La Ville de Saguenay envisage la construction d'une nouvelle voie ferrée pour contourner le réseau du Roberval-Saguenay qui appartient à Rio Tinto.

Un texte de Gilles Munger

La mairesse Josée Néron confirme que le comité exécutif va bientôt commander une étude. La Ville veut analyser comment les trains qui arrivent du nord pourraient se rendre directement au port de Grande-Anse par le réseau du CN, sans avoir à utiliser les locomotives du Roberval-Saguenay.

Métaux BlackRock disait cette semaine devant le Bureau d'audiences publiques sur l'environnement que le transfert des voies du CN à celles du Roberval-Saguenay était trop coûteux et peu efficace pour son projet de fonderie à La Baie.

Josée Néron explique que deux scénarios seront à l'étude. Le premier vise à voir s'il faut construire une voie neuve qui contournerait entièrement le réseau de Rio Tinto.
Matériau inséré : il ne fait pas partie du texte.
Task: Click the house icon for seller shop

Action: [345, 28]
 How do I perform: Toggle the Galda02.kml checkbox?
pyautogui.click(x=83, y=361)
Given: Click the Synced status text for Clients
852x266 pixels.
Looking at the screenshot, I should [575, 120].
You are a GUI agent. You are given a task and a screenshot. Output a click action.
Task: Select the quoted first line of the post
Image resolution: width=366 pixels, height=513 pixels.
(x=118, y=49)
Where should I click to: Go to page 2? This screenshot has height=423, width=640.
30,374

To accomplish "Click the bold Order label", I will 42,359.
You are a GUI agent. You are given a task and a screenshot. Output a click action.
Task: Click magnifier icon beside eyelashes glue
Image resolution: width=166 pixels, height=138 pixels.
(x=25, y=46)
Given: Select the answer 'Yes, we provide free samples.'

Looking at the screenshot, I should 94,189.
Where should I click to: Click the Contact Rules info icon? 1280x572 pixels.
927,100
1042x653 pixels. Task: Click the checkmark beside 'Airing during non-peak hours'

Le second consisterait à aménager des voies d'évitement pour permettre à des trains de se croiser.

Elle indique qu'il est encore trop tôt pour évaluer les coûts du projet, son tracé éventuel et pour déterminer qui paierait la facture.

Rio Tinto veut desservir BlackRock

Pour sa part, Rio Tinto estime qu'il est inutile à court terme de construire un nouveau rail pour contourner ses installations.

La porte-parole Claudine Gagnon précise que le chemin de fer du Roberval-Saguenay peut accueillir cinq fois plus de wagons que ce que demande actuellement BlackRock.

L'entreprise n'est toutefois pas en mesure de dire quelles seraient les conséquences sur BlackRock si jamais elle agrandissait ses alumineries et qu'elle avait besoin d'utiliser davantage son chemin de fer privé.